(Supplied entries):
——————

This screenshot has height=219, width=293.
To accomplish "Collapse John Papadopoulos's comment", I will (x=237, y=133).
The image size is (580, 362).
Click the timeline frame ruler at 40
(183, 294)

——————

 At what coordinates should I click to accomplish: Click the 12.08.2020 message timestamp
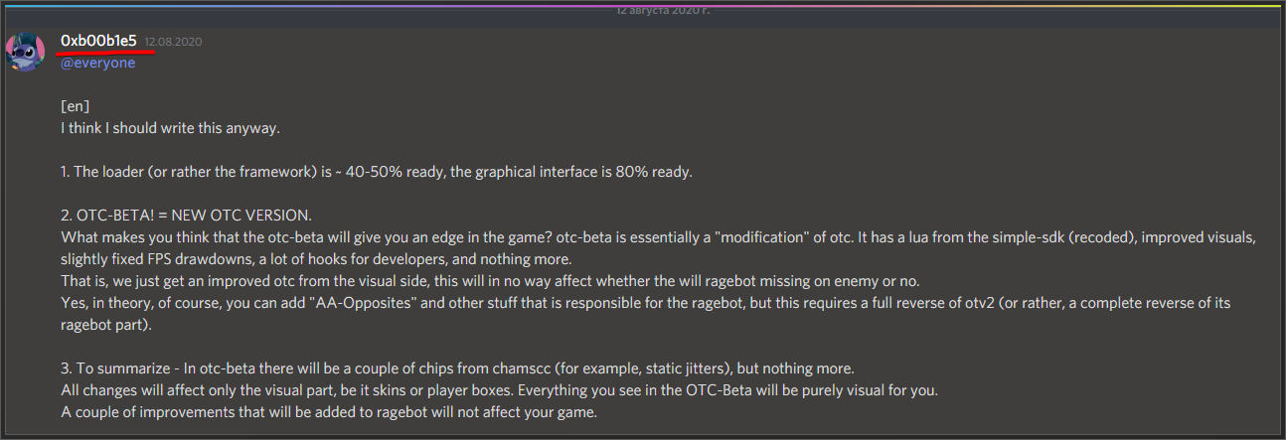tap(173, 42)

——————

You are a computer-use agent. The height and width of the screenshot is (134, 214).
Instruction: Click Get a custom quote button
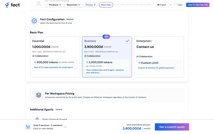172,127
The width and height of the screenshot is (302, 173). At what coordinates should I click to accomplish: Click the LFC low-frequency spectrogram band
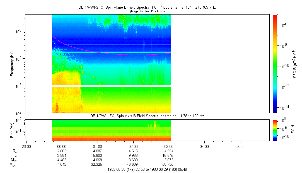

——————

Could you write out the stretch of lines from the one containing "12.08.2020 message timestamp" through the one containing "tap(173, 42)", requests included? Multiply every coordinate in the answers by 0.45 and round to whole numbers, with halves rounded up, but leave the numbers in the requests unchanged. Give only those lines and leave the pictures out.

 At what coordinates should I click to accomplish: Click the 12.08.2020 message timestamp
tap(78, 19)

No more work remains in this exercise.